Related video course: Breast Cancer: Exploring Current Detection, Screening, and Treatment Strategies
Risk factors for men
For most men, mammography and ultrasound are conducted only when a lump is found, according to the American Cancer Society (ACS). While the effectiveness of screening men for breast cancer has not been fully studied, genetic testing has been proven to be helpful among men with a strong family history of breast cancer, ovarian cancer, pancreatic cancer, and/or prostate cancer that might be caused by a BRCA mutation (and/or if someone else in the family is known to have a BRCA mutation).
The U.S. Centers for Disease Control and Prevention (CDC) has also identified a few risk factors for men, including a lump or swelling in the breast, redness or flaky skin in the breast, irritation or dimpling of breast skin, nipple discharge, and pulling in of the nipple or pain in the nipple area.
Other risk factors for men include Klinefelter syndrome (a rare genetic condition that causes an extra X chromosome that can lead to the body making higher levels of estrogen and lower levels of androgens), certain conditions that affect the testicles, and liver disease.
Facilitating early detection
The CDC and NIH have collaborated through a National Program of Cancer Registries to collect data that can be utilized to learn more about which groups of people are most affected by cancer, determine how well cancer prevention programs work for specific populations, assess which communities require more assistance with cancer prevention and control, develop and improve cancer prevention programs, and develop resources to reach communities that have higher cancer rates.
Local registries can be found within 46 states, the District of Columbia, Puerto Rico, the U.S. Pacific Island Jurisdictions, and the U.S. Virgin Islands through an online resource tool.
The CDC also offers the National Breast and Cervical Cancer Early Detection Program (NBCCEDP) to assist healthcare professionals in helping those with low incomes who do not have adequate insurance to gain access to timely screening, diagnostic, and treatment services.
A case study in personalized cancer care
At Rutgers Cancer Institute of New Jersey and RWJBarnabas Health in New Brunswick, NJ, an ongoing clinical trial, “Cancer Treatment and Survivorship Experiences Among Southern New Jersey Residents,” is evaluating a more personalized treatment approach for patients diagnosed with locally advanced breast cancer (stage 2 or 3) by providing a unique platform to evaluate multiple treatments in the same study.

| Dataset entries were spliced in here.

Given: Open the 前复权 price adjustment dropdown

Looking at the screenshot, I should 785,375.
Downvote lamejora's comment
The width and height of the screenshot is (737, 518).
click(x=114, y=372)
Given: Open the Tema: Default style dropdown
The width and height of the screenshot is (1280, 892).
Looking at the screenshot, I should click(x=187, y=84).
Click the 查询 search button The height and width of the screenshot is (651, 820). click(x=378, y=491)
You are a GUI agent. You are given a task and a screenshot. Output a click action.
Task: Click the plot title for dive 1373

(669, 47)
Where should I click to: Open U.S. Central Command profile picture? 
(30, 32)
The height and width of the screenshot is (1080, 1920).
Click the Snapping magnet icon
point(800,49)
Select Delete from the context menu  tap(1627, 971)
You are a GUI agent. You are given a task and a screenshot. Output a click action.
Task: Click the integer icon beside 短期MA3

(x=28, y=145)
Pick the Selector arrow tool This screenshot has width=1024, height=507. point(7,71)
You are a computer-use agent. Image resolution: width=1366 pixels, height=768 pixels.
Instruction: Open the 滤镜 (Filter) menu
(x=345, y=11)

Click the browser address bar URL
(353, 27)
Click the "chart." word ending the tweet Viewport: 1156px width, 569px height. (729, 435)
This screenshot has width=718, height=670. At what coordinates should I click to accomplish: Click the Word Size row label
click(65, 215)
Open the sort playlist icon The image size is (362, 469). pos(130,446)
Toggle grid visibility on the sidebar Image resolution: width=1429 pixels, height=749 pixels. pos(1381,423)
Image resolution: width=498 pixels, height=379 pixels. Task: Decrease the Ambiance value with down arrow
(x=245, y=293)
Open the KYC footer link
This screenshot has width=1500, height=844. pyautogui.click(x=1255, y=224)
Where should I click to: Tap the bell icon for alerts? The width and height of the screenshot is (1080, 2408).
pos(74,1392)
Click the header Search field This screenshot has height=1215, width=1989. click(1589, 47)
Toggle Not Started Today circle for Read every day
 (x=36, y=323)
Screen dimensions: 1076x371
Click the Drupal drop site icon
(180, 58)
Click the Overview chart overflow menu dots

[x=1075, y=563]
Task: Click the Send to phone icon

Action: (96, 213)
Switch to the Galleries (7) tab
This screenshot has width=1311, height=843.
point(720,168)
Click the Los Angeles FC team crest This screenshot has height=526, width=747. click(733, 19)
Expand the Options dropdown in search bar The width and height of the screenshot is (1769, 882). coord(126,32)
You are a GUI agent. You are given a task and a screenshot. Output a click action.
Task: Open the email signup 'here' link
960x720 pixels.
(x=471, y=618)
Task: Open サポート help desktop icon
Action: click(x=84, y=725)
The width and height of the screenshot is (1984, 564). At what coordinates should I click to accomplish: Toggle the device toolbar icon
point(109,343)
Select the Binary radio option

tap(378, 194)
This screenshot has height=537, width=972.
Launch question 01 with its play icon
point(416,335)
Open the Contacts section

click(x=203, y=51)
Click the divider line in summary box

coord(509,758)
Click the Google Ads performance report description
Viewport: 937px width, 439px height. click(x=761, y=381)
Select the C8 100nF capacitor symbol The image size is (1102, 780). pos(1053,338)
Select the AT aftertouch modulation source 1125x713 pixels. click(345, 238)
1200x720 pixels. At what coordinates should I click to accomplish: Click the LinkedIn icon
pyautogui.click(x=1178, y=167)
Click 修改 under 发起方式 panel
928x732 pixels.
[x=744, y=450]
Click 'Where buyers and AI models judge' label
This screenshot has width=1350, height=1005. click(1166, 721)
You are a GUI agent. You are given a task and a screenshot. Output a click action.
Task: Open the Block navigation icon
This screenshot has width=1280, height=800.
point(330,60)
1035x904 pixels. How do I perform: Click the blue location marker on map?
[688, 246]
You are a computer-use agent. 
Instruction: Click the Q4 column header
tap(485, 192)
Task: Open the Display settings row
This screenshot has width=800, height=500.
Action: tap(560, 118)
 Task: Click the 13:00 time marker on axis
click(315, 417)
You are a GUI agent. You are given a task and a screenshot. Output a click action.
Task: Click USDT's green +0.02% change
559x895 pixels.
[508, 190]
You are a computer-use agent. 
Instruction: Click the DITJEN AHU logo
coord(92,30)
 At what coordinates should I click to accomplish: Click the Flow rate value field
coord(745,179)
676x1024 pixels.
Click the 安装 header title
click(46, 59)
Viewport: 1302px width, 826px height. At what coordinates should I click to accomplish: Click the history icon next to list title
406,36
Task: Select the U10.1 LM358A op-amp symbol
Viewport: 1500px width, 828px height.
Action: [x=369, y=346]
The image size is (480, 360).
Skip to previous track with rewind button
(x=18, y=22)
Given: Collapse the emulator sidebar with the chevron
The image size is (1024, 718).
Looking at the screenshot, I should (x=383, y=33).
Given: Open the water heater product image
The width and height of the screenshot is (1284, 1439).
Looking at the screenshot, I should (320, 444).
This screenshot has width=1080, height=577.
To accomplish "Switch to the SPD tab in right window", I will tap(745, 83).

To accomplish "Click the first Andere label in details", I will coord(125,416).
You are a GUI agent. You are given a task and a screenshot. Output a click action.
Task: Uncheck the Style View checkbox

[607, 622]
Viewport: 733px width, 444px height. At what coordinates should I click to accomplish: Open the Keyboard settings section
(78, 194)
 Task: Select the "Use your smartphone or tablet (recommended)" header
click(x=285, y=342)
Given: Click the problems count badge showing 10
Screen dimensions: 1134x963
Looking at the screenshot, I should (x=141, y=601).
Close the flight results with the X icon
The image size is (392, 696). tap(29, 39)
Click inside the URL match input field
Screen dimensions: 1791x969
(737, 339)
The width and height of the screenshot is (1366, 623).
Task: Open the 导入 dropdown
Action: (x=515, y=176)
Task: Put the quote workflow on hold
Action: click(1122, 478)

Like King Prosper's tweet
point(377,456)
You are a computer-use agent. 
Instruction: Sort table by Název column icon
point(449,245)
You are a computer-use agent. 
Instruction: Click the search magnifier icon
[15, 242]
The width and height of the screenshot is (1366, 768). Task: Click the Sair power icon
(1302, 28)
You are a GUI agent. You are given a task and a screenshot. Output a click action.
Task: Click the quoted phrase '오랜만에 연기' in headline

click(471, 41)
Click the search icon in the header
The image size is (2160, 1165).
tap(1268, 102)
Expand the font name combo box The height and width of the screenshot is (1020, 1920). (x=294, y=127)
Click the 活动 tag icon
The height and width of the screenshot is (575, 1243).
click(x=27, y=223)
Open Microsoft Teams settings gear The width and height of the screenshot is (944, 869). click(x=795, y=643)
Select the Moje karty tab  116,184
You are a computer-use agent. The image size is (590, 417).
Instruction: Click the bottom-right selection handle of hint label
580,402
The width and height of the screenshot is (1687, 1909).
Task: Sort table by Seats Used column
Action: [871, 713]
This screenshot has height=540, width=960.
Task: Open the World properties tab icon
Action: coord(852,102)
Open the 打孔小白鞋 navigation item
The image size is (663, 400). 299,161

Following a genomic test taken of the tumor to determine its genomic profile, each study participant starts on the treatment regimen ideal for the tumor, including experimental agents. After several weeks of treatment, the participant undergoes a repeat scan to measure the level of disease remaining in the breast. If the clinical response is not evident, another medicine is used and assessed.
According to Michele Blackwood, MD, FACS, chief of the section of breast surgery, the trial is expected to serve as a template for how breast cancer is treated moving forward.
“It’s not just about curing breast cancer; it’s about helping each patient feel as whole as they can and having a full life afterward,” says Blackwood. “After a patient’s case is individually and anonymously presented, we have a vigorous discussion about what’s the best treatment strategy. This also helps ensure that the patient gets the best care that’s currently available. For every breast cancer patient, up to 20 healthcare providers and ancillary clinical staff become involved in the overall care process in some way – from surgeons, oncologists, geneticists and plastic surgeons to physician assistants, nurses, and social services.”